» Exercise objective
Of the lines below, write out exactly those from the line with "Screen dimensions: 654x537" through the line with "has width=1154, height=786.", both included, and skip the rest.

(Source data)
━━━━━━━━━━

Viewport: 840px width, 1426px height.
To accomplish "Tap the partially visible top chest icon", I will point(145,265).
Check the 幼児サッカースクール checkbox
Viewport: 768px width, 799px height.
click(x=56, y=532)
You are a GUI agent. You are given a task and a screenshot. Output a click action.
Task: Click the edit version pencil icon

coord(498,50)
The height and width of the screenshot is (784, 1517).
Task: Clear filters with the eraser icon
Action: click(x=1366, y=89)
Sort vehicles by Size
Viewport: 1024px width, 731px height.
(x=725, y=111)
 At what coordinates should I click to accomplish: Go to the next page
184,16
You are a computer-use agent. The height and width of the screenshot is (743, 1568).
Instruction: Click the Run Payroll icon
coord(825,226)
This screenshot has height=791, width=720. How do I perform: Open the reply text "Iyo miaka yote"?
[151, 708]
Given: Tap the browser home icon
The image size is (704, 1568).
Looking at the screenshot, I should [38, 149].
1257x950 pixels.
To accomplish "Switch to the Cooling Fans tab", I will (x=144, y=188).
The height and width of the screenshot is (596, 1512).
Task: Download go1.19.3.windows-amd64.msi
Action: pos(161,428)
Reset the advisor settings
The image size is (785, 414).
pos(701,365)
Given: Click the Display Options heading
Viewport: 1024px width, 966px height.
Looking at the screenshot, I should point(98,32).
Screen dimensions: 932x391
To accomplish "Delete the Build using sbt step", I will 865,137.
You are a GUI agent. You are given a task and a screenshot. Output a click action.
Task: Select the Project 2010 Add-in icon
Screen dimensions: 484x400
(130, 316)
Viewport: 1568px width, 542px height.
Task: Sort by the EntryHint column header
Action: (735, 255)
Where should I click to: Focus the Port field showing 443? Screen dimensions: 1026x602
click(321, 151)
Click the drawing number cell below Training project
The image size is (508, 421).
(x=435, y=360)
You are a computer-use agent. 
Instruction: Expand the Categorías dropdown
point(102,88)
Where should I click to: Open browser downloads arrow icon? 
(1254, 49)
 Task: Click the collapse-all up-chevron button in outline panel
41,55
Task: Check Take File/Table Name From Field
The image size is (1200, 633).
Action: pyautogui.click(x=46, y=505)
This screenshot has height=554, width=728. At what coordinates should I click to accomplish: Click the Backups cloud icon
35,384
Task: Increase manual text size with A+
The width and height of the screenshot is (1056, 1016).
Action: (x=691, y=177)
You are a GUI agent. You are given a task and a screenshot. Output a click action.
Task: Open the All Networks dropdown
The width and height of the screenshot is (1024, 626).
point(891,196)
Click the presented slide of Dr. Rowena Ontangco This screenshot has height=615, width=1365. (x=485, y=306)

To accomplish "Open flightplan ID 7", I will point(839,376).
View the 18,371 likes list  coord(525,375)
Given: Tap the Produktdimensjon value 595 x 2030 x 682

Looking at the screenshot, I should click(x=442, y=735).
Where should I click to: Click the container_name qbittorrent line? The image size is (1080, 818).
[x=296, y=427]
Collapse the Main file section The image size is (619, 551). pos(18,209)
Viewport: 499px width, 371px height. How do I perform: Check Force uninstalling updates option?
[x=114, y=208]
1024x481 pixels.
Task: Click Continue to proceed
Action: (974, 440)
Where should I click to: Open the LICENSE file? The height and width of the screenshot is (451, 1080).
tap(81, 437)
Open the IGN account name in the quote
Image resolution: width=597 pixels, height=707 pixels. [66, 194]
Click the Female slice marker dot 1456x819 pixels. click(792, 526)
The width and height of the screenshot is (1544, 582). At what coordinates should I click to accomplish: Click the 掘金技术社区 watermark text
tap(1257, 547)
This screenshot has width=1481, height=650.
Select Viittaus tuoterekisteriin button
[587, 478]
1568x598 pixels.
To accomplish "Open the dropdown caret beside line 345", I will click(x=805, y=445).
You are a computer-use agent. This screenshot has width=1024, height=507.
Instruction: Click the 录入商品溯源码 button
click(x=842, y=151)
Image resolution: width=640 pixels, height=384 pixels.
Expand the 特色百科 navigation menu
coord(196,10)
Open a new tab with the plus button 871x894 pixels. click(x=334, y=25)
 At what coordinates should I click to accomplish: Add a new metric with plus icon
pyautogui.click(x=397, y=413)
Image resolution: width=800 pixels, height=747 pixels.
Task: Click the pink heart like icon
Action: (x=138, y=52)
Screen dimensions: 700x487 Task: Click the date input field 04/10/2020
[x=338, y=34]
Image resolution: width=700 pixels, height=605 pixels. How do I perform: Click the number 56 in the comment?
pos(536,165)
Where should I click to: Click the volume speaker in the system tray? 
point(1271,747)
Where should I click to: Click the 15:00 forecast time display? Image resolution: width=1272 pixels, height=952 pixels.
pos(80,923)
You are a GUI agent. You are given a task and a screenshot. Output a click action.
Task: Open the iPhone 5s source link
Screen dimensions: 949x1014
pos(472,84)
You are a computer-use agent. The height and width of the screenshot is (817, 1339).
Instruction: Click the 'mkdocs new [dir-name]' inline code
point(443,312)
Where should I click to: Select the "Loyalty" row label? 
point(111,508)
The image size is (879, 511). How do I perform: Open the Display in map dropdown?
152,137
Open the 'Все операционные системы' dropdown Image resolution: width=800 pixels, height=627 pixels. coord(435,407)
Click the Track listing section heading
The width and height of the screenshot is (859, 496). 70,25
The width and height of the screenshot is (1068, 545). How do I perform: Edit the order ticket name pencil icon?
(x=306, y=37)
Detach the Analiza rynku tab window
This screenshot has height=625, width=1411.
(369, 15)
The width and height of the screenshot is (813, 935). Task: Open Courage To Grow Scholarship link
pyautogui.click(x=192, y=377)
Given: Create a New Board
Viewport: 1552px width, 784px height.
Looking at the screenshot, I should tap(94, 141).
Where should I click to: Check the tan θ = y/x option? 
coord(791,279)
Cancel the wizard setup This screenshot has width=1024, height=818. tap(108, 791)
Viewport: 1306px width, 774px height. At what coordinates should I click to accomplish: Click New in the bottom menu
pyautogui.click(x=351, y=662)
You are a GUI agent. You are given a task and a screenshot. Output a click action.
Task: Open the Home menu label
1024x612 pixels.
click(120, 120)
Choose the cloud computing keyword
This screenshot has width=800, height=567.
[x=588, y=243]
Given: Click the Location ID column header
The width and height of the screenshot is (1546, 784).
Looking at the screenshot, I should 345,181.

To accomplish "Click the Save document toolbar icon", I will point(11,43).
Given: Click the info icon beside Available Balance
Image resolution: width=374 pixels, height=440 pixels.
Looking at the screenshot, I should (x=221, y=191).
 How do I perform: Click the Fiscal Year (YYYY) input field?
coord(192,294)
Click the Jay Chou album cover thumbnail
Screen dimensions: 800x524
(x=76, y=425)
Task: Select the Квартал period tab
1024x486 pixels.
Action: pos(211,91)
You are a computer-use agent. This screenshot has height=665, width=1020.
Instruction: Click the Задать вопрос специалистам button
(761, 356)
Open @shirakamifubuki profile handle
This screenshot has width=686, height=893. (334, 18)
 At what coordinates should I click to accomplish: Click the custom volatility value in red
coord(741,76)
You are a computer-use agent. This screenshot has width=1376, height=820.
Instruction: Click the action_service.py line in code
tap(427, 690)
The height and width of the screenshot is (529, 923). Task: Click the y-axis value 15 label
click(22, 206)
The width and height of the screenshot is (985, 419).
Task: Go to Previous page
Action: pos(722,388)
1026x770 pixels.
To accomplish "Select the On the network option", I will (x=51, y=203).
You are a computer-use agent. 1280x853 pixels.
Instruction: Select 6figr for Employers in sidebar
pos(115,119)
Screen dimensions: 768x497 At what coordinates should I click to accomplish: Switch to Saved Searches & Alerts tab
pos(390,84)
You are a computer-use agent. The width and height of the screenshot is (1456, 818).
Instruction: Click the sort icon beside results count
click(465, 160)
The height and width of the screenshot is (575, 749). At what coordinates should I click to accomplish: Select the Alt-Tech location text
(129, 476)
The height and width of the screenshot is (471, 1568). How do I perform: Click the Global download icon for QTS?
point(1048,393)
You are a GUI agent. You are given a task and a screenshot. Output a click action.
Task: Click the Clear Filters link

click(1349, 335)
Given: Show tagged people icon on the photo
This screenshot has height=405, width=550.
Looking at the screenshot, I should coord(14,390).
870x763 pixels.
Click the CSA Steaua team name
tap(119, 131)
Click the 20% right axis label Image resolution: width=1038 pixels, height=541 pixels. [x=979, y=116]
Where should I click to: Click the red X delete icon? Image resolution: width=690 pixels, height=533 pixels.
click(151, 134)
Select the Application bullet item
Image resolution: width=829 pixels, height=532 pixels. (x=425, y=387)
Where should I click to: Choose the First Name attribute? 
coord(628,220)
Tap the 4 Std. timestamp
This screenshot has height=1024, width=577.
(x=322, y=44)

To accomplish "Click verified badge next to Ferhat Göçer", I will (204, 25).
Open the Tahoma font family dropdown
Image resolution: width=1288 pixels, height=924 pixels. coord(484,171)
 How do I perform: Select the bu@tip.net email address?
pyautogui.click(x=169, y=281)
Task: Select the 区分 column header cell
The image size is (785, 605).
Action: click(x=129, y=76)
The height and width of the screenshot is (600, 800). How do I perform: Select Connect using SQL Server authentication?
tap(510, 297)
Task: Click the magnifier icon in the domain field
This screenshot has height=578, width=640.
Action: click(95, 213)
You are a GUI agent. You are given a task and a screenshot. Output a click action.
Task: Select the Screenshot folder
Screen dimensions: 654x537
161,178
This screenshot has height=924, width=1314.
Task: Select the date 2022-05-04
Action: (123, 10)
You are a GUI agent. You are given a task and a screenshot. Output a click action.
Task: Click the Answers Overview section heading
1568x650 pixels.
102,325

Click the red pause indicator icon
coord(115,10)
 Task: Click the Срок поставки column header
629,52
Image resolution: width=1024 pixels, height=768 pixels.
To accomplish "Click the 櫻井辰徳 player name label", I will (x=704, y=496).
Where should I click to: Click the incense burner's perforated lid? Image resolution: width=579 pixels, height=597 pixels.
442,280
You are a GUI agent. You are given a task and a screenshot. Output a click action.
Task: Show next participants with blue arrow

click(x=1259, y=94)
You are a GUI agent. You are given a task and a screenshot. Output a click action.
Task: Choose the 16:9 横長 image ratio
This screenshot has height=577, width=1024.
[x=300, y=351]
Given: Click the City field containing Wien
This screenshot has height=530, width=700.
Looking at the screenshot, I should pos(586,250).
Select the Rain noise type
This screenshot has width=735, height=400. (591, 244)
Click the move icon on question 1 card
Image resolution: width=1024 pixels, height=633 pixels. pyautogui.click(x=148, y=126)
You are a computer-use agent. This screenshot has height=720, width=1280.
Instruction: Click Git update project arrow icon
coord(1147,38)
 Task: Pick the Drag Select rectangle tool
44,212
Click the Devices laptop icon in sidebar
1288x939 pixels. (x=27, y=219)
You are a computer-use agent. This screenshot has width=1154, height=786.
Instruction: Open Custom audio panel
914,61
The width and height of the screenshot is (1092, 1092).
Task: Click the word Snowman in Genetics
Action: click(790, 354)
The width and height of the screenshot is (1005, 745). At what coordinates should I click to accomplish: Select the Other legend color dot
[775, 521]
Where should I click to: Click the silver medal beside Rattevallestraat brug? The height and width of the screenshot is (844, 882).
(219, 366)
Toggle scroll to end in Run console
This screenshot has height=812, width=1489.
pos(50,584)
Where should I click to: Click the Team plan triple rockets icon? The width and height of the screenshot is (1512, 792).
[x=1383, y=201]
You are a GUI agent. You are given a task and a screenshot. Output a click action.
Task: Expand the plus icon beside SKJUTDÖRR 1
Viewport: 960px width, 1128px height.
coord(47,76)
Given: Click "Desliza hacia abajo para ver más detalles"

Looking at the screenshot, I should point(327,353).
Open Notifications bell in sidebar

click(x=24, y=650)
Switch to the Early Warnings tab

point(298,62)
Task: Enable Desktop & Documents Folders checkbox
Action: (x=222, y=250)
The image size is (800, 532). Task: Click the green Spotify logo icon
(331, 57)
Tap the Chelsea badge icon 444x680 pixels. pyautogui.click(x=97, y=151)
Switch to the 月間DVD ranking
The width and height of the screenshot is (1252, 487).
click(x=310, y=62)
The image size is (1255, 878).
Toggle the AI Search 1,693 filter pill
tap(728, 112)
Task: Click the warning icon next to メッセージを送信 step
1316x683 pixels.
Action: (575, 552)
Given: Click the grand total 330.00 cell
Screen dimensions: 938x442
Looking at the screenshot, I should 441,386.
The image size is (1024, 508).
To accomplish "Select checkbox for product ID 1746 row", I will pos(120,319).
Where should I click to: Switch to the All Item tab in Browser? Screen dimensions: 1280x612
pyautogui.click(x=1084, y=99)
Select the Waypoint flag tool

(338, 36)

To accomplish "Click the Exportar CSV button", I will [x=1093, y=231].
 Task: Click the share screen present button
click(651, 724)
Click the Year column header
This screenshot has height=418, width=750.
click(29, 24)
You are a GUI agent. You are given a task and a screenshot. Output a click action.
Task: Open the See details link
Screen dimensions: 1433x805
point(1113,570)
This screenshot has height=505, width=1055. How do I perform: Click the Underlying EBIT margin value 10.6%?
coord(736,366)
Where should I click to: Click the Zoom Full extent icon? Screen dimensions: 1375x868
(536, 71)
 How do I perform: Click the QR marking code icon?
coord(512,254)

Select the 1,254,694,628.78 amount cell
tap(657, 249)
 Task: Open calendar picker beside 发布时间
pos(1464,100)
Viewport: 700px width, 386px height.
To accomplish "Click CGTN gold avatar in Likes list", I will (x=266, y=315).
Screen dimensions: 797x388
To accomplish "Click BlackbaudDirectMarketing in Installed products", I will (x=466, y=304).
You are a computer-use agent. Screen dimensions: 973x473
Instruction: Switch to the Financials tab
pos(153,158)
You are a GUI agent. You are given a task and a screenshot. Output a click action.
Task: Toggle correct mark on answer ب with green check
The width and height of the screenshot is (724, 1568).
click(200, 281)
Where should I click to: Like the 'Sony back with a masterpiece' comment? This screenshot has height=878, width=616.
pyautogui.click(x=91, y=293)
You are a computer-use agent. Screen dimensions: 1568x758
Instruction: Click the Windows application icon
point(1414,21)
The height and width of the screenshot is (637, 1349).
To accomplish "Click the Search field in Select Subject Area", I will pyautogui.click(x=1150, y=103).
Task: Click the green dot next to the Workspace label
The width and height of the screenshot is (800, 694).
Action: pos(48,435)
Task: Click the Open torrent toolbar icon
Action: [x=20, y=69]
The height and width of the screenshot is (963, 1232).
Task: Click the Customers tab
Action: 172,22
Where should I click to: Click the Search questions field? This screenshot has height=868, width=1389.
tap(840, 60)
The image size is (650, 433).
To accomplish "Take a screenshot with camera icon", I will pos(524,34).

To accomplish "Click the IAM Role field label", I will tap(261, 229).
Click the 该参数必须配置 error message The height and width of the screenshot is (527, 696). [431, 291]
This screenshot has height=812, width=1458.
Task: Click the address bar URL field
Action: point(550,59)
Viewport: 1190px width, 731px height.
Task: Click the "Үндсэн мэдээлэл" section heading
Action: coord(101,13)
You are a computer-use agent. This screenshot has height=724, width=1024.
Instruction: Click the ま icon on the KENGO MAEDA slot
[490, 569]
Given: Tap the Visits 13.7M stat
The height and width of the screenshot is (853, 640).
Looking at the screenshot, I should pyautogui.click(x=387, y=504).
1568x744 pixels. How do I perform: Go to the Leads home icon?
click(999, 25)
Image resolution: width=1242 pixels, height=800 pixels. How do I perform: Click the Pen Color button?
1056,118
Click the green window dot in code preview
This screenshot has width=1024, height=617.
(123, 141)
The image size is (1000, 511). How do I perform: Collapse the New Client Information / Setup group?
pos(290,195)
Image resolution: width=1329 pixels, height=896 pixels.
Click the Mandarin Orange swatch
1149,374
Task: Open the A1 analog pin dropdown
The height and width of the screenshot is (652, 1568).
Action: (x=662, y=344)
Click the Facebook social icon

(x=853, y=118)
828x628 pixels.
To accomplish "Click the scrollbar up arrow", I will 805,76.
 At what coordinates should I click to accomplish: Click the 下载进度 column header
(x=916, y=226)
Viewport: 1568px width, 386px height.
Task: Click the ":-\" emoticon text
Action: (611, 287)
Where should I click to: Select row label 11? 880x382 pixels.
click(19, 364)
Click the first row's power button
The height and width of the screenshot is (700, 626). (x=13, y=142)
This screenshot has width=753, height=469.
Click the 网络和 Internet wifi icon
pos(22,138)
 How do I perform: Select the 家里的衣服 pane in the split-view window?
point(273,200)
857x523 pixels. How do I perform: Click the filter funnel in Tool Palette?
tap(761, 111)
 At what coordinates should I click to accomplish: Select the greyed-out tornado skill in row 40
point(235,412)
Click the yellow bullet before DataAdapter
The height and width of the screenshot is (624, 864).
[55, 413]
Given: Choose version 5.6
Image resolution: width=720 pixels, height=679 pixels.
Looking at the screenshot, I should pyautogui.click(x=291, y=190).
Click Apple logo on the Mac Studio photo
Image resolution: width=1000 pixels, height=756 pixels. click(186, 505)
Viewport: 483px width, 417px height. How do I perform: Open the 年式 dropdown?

━━━━━━━━━━

» Reply
Screen dimensions: 654x537
161,178
This screenshot has height=924, width=1314.
Task: Select the date 2022-05-04
Action: (123, 10)
You are a GUI agent. You are given a task and a screenshot. Output a click action.
Task: Click the Answers Overview section heading
1568x650 pixels.
102,325

Click the red pause indicator icon
coord(115,10)
 Task: Click the Срок поставки column header
629,52
Image resolution: width=1024 pixels, height=768 pixels.
To accomplish "Click the 櫻井辰徳 player name label", I will (x=704, y=496).
Where should I click to: Click the incense burner's perforated lid? Image resolution: width=579 pixels, height=597 pixels.
442,280
You are a GUI agent. You are given a task and a screenshot. Output a click action.
Task: Show next participants with blue arrow

click(x=1259, y=94)
You are a GUI agent. You are given a task and a screenshot. Output a click action.
Task: Choose the 16:9 横長 image ratio
This screenshot has height=577, width=1024.
[x=300, y=351]
Given: Click the City field containing Wien
This screenshot has height=530, width=700.
Looking at the screenshot, I should pos(586,250).
Select the Rain noise type
This screenshot has width=735, height=400. (591, 244)
Click the move icon on question 1 card
Image resolution: width=1024 pixels, height=633 pixels. pyautogui.click(x=148, y=126)
You are a computer-use agent. This screenshot has height=720, width=1280.
Instruction: Click Git update project arrow icon
coord(1147,38)
 Task: Pick the Drag Select rectangle tool
44,212
Click the Devices laptop icon in sidebar
1288x939 pixels. (x=27, y=219)
You are a computer-use agent. This screenshot has width=1154, height=786.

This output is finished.